Exercise brief :: What is needed is an exact copy of the listing, with no pictures in it.

Extracted material ::
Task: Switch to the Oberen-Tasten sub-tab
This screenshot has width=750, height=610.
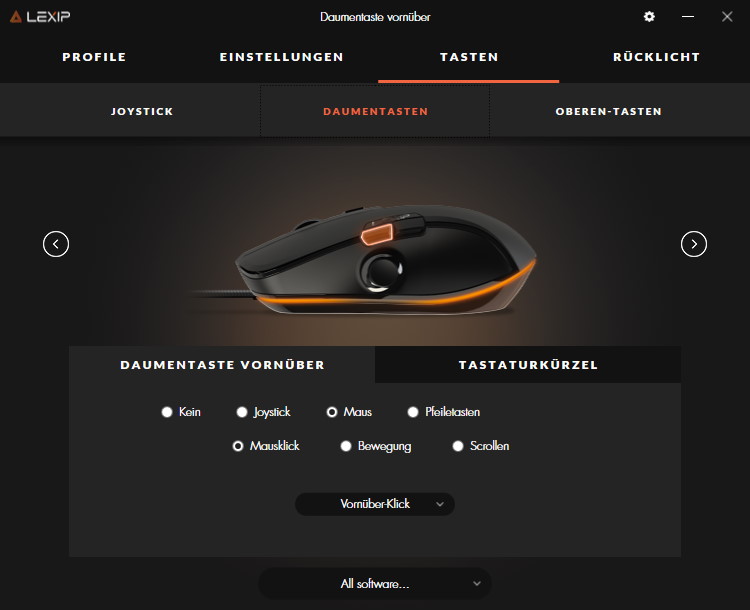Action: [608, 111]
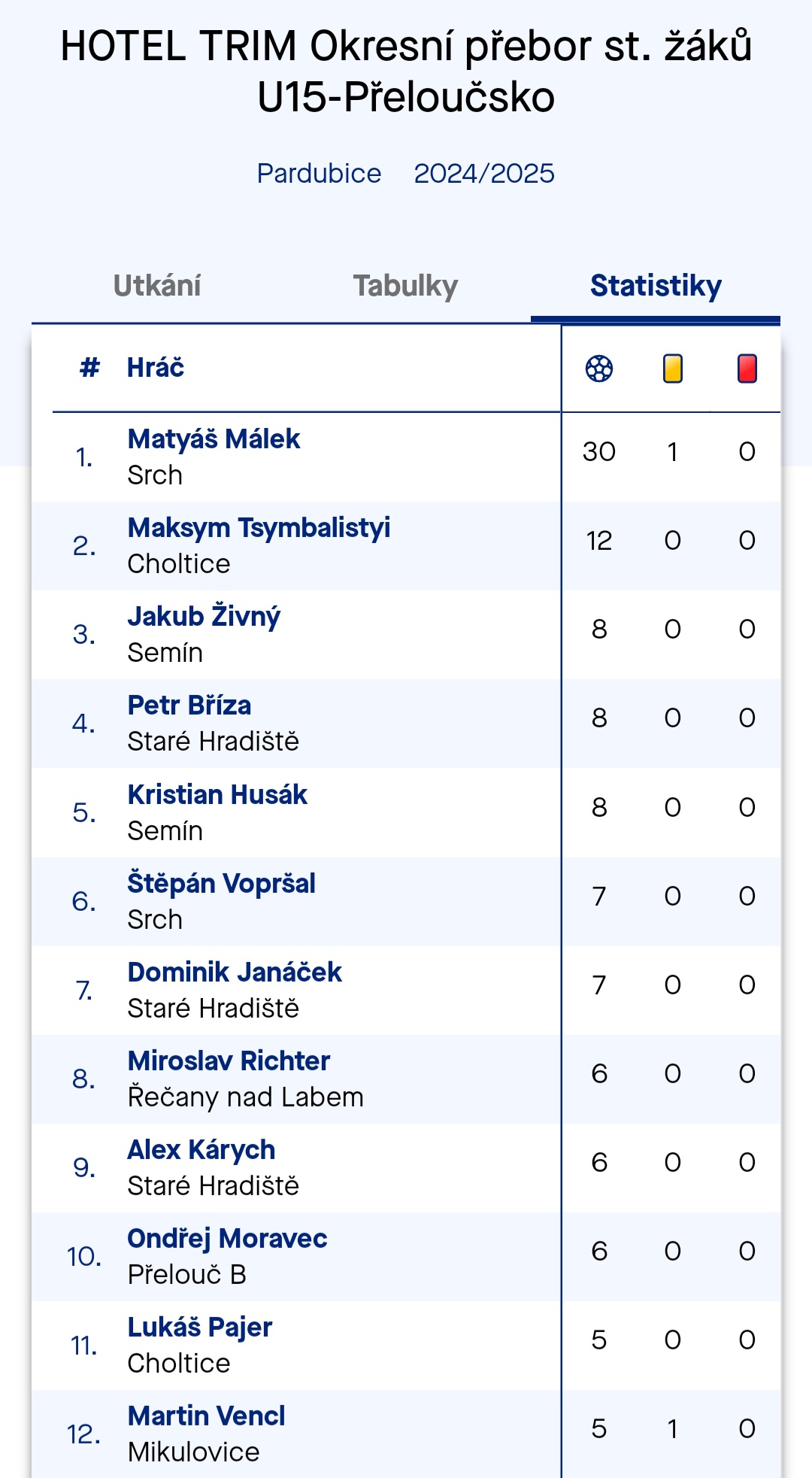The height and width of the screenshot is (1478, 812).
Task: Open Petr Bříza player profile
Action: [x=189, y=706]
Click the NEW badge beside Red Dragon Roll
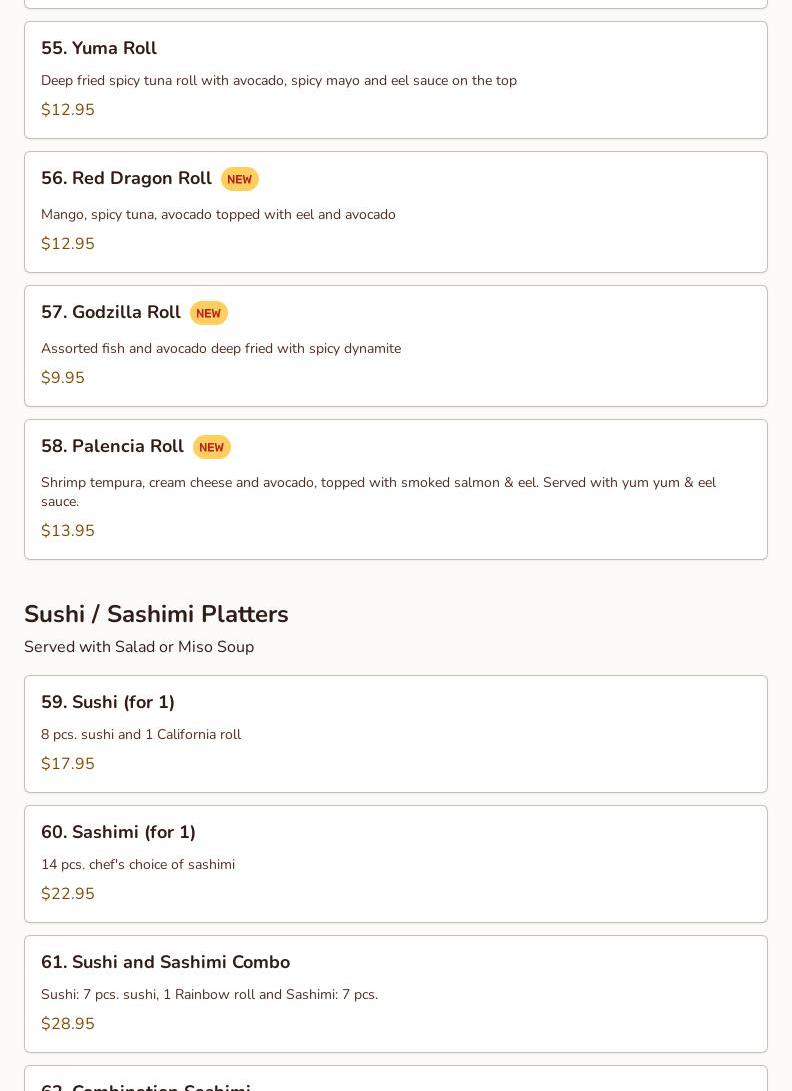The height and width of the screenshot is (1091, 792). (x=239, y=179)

Problem solution ::
Task: Switch to the Oberen-Tasten sub-tab
This screenshot has width=750, height=610.
Action: [608, 111]
The height and width of the screenshot is (1478, 812).
Task: Open Petr Bříza player profile
Action: [x=189, y=706]
Click the NEW badge beside Red Dragon Roll
The height and width of the screenshot is (1091, 792). (x=239, y=179)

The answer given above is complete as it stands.